Деду Филимону новость не понравилась, хотя, на взгляд Федора, авантюризма в характере ему было не занимать, и, надо думать, в молодые годы к тихой жизни он не стремился.

– Может, и не понаедут, – туманно ответил Федор. – Может, и нет никакого золота. Может, я всего лишь от скуки и томления заполняю собственное сознание коварными химерами?

– Погоди, Федька, – сказал дед, отпихивая кота. – Ты выражайся яснее. Какие там еще химеры? Это ты по девкам, что ли, таким манером сохнешь? Заговариваться вон стал. Ты с ихним коварством осторожней.

Федор вздохнул и, сложив руки за спиной, встал у окна, наполовину закрытого горшком с могучей геранью. В уме снова возник чистый и невинный образ Аглаи – она сидела верхом на лошади, одновременно хмурясь и улыбаясь, но Федору не хотелось подозревать ее ни в каком коварстве. Наоборот, верилось в понимание и чувство сострадания.

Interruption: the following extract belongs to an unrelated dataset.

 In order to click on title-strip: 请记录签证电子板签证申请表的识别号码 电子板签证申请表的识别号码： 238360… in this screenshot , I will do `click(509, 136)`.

– Оставь девок в покое, дед, – молвил он. – Лучше скажи, отчего это ходят нелепые байки о здешних краях? Я по дороге много всего наслушался. О злых оборотнях, о горных духах, подбрасывающих золото, о партизанах, которые играли в наследников Чингисхана в Гражданскую войну.

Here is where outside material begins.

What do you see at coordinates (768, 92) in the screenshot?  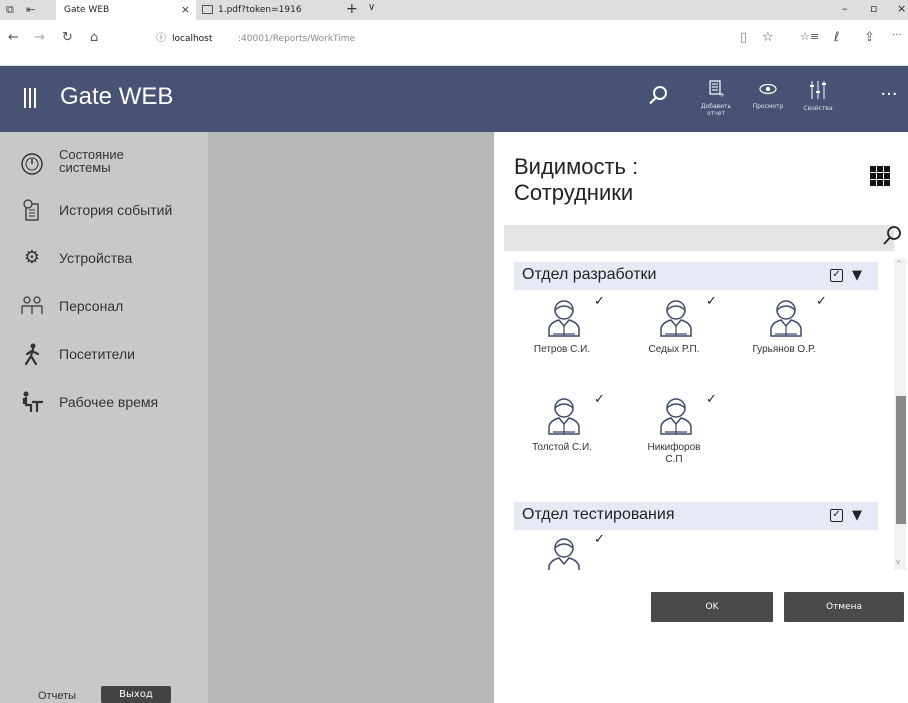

Дед Филимон сходил к двери, выпустил на улицу орущего Басурмана, потом сел на стул у печки, взялся чинить старый башмак. Наконец проговорил, смущенно и будто стыдливо:

– А может, и было что. Может, и чудь тогда в горах на свет повылазила, тоже говорят. А у энтой чуди подземной сокровища всякие запасены.